Finally, and significantly, Mr. Thomas maintains that his own affiliation with the Bloods was "well-known" throughout the ACI.

§ 1983 Liability for Official Capacity Actions

Before moving to the crux of the plaintiff's claim, the Court addresses the defendants' assertion that they may not be sued in their official capacity for money damages. That is correct. Will v. Michigan Dept. of State Police, 491 U.S. 58, 109 S.Ct. 2304 (1989) (an official of the state, acting in his or her official capacity is not a "person" within the meaning of § 1983).

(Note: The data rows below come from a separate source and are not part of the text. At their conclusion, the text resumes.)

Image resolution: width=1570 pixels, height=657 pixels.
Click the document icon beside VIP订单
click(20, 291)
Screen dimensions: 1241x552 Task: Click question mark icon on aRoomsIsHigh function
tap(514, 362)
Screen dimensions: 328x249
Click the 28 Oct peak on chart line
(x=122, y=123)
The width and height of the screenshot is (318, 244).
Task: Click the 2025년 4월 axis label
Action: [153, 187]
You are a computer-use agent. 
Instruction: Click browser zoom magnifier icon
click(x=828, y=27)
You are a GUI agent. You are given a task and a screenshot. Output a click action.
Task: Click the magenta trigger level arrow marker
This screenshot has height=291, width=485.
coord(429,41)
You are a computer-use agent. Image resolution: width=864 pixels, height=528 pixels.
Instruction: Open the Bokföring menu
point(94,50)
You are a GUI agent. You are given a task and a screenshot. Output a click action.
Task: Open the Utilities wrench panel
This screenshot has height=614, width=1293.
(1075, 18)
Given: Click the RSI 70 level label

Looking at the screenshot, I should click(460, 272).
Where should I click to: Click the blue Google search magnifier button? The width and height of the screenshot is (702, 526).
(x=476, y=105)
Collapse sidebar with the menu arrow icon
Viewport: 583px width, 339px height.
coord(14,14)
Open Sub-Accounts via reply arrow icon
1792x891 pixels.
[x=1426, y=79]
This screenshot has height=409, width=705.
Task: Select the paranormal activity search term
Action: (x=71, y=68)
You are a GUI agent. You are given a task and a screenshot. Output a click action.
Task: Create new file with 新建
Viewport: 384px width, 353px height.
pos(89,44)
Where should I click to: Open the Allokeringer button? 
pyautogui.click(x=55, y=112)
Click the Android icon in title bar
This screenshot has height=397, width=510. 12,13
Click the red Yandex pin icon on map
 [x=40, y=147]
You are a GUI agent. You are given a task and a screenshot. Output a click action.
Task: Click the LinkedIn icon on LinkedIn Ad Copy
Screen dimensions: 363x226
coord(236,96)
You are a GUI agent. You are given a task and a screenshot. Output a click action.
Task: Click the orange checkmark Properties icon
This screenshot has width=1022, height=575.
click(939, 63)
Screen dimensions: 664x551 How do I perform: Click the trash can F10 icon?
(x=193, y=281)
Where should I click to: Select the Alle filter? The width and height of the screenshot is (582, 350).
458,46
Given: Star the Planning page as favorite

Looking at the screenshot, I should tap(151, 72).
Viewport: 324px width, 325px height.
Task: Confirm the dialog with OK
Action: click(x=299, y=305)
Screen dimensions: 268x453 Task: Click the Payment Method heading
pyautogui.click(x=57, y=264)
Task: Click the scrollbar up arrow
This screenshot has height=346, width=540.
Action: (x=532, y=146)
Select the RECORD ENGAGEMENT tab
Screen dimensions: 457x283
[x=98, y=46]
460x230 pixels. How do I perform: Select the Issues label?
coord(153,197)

As a result, "no cause of action for damages is stated under 42 U.S.C. § 1983 against a state, its agency, or its officials acting in an individual capacity." Nieves-Marquez v. Puerto Rico, 353 F.3d 108, 124 (1st Cir. 2003). As Mr. Thomas seeks only monetary damages, the counts against the three state officials in their official capacities must be DISMISSED.

The Eighth Amendment and the Obligation to Protect

What is left to be addressed is the crux of Mr. Thomas' Complaint: that the Director of Corrections and two unnamed John Doe correctional officers, acting in their individual capacities, failed to protect him from a known harm, demonstrating a deliberate indifference to his well-being.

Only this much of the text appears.